- _ABOUT THIS EXERCISE_: Check each line of the data below for the word "will", then extract the ones that have it.

[Dataset entries]

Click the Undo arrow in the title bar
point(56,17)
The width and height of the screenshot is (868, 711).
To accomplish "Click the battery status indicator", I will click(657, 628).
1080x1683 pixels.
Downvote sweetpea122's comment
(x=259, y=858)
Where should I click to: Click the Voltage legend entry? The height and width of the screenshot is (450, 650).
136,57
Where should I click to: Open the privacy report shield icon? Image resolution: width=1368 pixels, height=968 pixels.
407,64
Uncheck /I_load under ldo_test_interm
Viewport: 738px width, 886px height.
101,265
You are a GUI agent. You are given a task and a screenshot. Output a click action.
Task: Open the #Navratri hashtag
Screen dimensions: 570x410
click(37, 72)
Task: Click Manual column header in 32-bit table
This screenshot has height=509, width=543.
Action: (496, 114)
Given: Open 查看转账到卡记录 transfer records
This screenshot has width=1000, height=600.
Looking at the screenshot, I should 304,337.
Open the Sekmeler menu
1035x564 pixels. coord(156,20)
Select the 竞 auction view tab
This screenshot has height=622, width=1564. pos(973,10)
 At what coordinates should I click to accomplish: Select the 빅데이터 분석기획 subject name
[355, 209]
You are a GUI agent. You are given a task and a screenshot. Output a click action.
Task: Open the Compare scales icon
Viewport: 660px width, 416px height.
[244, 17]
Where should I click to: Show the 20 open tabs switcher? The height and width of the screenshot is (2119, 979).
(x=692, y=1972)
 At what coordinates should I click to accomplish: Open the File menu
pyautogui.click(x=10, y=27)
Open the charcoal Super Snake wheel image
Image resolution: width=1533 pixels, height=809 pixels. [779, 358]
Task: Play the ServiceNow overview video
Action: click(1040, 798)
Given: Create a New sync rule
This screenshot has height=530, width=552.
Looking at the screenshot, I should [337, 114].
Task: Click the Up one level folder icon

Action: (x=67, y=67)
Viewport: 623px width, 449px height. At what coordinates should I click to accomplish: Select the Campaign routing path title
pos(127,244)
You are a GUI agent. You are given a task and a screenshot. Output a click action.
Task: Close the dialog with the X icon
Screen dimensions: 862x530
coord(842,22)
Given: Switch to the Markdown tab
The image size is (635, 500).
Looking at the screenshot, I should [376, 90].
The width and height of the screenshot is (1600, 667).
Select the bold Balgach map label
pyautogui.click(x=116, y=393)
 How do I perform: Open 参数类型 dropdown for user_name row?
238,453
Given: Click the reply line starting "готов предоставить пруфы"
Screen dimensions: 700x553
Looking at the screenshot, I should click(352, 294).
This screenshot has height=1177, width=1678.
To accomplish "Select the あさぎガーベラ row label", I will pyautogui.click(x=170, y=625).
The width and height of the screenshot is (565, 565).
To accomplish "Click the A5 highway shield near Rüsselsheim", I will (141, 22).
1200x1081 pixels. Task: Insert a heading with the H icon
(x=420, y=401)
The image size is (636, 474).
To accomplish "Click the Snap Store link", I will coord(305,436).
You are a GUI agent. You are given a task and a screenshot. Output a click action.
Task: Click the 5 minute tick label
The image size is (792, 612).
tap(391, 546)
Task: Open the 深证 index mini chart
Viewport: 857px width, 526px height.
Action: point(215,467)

- _RESPONSE TO THE TASK_:
To accomplish "Click the battery status indicator", I will click(657, 628).
To accomplish "Select the あさぎガーベラ row label", I will pyautogui.click(x=170, y=625).
To accomplish "Click the A5 highway shield near Rüsselsheim", I will (141, 22).
To accomplish "Click the Snap Store link", I will coord(305,436).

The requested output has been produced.